Przypomnijmy, że 27-latka była skazana na śmierć za przejście z islamu na chrześcijaństwo oraz karę chłosty za cudzołóstwo.
Podstawą do orzeczenia sądu było jej małżeństwo z chrześcijaninem, nieważne z punktu widzenia islamskiego prawa stosowanego w Sudanie. Głosi ono, że muzułmanka nie może poślubić wyznawcy innej religii.
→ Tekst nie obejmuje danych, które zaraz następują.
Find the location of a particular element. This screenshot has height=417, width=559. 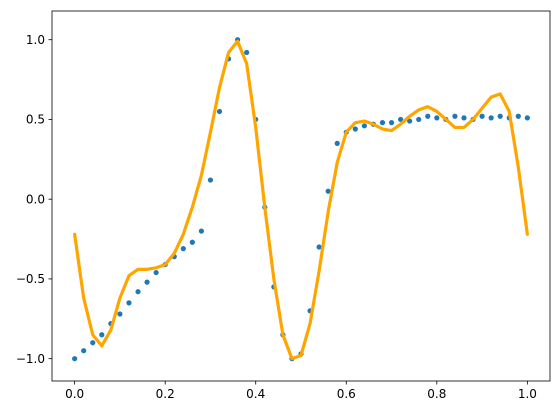

x-tick-label: 1.0 is located at coordinates (528, 394).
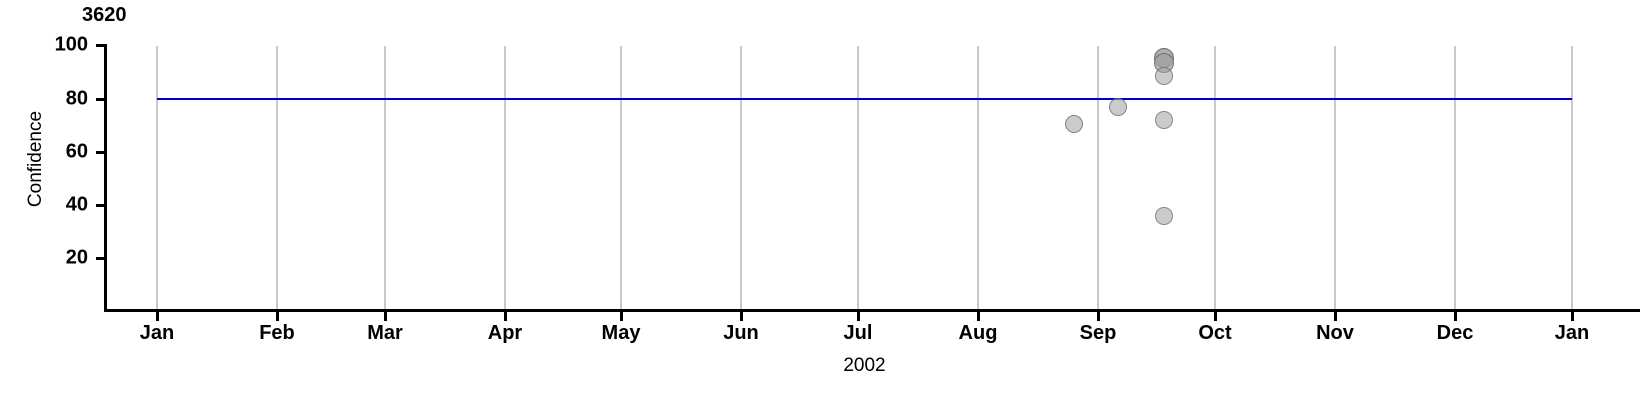  Describe the element at coordinates (385, 333) in the screenshot. I see `x-tick-label-mar-2: Mar` at that location.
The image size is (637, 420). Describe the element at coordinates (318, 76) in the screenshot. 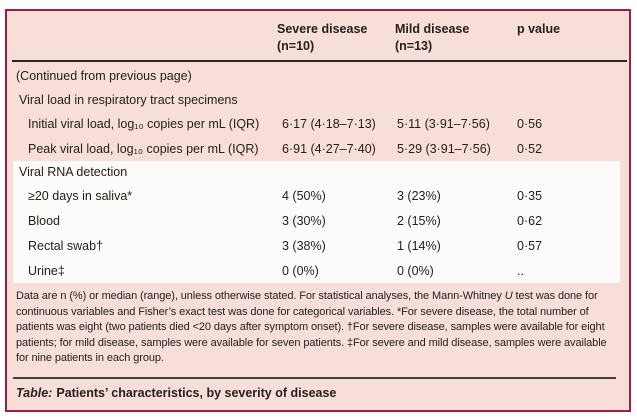

I see `continued-note-row: (Continued from previous page)` at that location.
Kobieta nie wyrzekła się wiary w Jezusa, choć dano jej taką możliwość. Tłumaczyła przed sądem, że została wychowana w chrześcijańskiej wierze zgodnie z religią matki. Muzułmaninem jest jedynie jej ojciec.
Sudanka w momencie wydania wyroku była w 8. miesiącu ciąży. Córeczkę Mayę, swoje drugie dziecko, urodziła, odbywając karę pozbawienia wolności.
Sąd pod międzynarodową presją zdecydował o jej uwolnieniu. Kobieta wraz z rodziną pozostaje jednak wciąż w Sudanie, ponieważ miejscowe władze nie uznały jej dokumentów wydanych przez Sudan Południowy.
Teraz Meriam opowiedziała o traumatycznym przeżyciu, jakim był poród w więzieniu i skutkach, jakie miał on dla jej dziecka.
Rodziła z łańcuchami na nogach, ponieważ władze nie zgodziły się, by je zdjąć.
- To nie były kajdanki, a łańcuchy. Nie mogłam rozewrzeć nóg, więc kobiety musiały podnosić mnie nad stół. Nie leżałam na nim - opowiada Meriam.
Kobieta twierdzi, że poród w takich warunkach poskutkował niepełnosprawnością jej dziecka.
- Coś stało się dziecku. Nie wiem czy w przyszłości będzie w stanie chodzić samodzielnie - tłumaczy.
Ibrahim wyjawiła też, że gdy była w więzieniu dla kobiet, inne osadzone szydziły z niej. Do drwin dołączali także strażnicy.